=== Text passage ===
********************
Requiring bug reporters to directly email maintainers about specific bugs seems really bad for everyone. It makes the bar for reporting bugs very high, since you need to track down the right maintainers, which is practically impossible for end users, and if you guess wrong then your bug is likely to be ignored. I assume it also sucks for maintainers, since it must be difficult to share the workload between maintainers or if the maintainers change, plus every maintainer has to implement their own issue tracking in their email client.

It's amazing how far Linux has come with such immature development practices across the board. This nonsense is tolerated because Linux is so successful, but in a less successful project it would be scorned. If a serious alternative open-source kernel ever arises with more rational development practices and takes share from Linux, people will look back and say "how did they ever think developing *that* way was a good idea?"

Kernel regression tracking, part 1

Posted Nov 1, 2017 10:37 UTC (Wed) by pizza (subscriber, #46) [Link] (4 responses)

> It's amazing how far Linux has come with such immature development practices across the board. This nonsense is tolerated because Linux is so successful, but in a less successful project it would be scorned. If a serious alternative open-source kernel ever arises with more rational development practices and takes share from Linux, people will look back and say "how did they ever think developing *that* way was a good idea?"
********************
=== Brief a ===
Reproduce the rows verbatim, from the line containing "Select the Windspeed AVG legend label" through the final row.
The text on Linux bug reporting has nothing to do with the rows.
********************
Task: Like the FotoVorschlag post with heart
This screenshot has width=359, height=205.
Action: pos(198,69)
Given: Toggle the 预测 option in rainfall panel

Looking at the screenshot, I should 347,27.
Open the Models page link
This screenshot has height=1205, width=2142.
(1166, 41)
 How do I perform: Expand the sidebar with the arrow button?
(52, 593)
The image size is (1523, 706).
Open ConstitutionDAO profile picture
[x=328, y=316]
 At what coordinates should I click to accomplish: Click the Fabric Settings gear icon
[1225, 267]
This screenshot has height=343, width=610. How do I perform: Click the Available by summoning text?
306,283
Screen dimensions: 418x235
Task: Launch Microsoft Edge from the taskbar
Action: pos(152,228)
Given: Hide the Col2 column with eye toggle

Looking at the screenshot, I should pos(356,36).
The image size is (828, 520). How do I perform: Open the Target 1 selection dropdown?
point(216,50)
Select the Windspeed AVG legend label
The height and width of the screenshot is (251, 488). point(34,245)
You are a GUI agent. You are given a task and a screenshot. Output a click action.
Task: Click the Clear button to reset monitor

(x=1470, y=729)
********************
=== Brief b ===
Does each statement agree with the text on Linux bug reporting? (i) Making bug reporters email maintainers directly sets a high bar for reporting bugs. (ii) The writer calls Linux's development practices mature. (iii) The post by pizza is dated Nov 1, 2017. Answer yes or no for each, quoting the deciding words.

=== Written solution a ===
Select the Windspeed AVG legend label
The height and width of the screenshot is (251, 488). point(34,245)
You are a GUI agent. You are given a task and a screenshot. Output a click action.
Task: Click the Clear button to reset monitor

(x=1470, y=729)

=== Written solution b ===
(i) Yes: "It makes the bar for reporting bugs very high"
(ii) No: "such immature development practices across the board"
(iii) Yes: "Posted Nov 1, 2017 10:37 UTC (Wed) by pizza"